- _How to complete this task_: From the line with "The width and height of the screenshot is (1000, 442)." down to the final line of the records below, retype everything exactly and leave out the rest.
•••
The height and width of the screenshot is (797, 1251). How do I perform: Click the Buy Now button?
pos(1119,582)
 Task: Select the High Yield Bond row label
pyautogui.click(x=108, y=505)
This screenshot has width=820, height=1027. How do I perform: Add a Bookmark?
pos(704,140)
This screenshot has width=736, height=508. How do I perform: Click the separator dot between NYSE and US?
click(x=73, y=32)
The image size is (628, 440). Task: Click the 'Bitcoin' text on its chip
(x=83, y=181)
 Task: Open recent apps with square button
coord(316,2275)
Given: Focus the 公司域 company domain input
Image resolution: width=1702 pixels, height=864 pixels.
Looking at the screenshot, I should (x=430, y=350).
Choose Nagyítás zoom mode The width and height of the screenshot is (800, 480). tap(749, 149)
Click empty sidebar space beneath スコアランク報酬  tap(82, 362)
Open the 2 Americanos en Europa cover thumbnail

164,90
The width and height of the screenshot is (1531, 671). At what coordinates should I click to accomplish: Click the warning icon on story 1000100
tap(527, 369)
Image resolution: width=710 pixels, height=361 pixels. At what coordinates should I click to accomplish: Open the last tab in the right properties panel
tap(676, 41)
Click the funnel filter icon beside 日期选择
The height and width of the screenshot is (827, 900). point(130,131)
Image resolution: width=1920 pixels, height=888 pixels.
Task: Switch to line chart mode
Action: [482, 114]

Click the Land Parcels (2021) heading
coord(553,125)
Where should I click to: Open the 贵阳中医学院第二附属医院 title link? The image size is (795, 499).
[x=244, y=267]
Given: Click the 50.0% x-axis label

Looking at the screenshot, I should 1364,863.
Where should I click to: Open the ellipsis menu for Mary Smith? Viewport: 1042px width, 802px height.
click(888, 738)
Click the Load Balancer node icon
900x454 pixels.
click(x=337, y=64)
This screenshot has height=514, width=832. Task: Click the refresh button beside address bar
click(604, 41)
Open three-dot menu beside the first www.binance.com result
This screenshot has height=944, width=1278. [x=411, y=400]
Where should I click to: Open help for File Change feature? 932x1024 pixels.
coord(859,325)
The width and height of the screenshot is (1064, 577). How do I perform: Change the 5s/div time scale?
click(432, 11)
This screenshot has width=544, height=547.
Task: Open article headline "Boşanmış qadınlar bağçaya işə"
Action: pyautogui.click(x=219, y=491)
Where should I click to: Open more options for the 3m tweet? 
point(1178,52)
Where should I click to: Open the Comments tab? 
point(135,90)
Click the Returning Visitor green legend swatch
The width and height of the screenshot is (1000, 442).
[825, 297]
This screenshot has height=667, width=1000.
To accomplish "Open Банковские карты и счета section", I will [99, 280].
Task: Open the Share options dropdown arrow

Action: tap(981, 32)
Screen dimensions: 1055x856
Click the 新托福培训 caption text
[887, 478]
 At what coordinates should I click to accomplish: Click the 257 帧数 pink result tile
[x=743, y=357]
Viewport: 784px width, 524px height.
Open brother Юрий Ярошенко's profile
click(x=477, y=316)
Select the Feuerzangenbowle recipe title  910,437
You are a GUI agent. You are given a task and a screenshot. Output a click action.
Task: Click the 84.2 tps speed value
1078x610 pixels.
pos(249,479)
•••
- _Solution to this exercise_:
The width and height of the screenshot is (1000, 442).
[825, 297]
This screenshot has height=667, width=1000.
To accomplish "Open Банковские карты и счета section", I will [99, 280].
Task: Open the Share options dropdown arrow

Action: tap(981, 32)
Screen dimensions: 1055x856
Click the 新托福培训 caption text
[887, 478]
 At what coordinates should I click to accomplish: Click the 257 帧数 pink result tile
[x=743, y=357]
Viewport: 784px width, 524px height.
Open brother Юрий Ярошенко's profile
click(x=477, y=316)
Select the Feuerzangenbowle recipe title  910,437
You are a GUI agent. You are given a task and a screenshot. Output a click action.
Task: Click the 84.2 tps speed value
1078x610 pixels.
pos(249,479)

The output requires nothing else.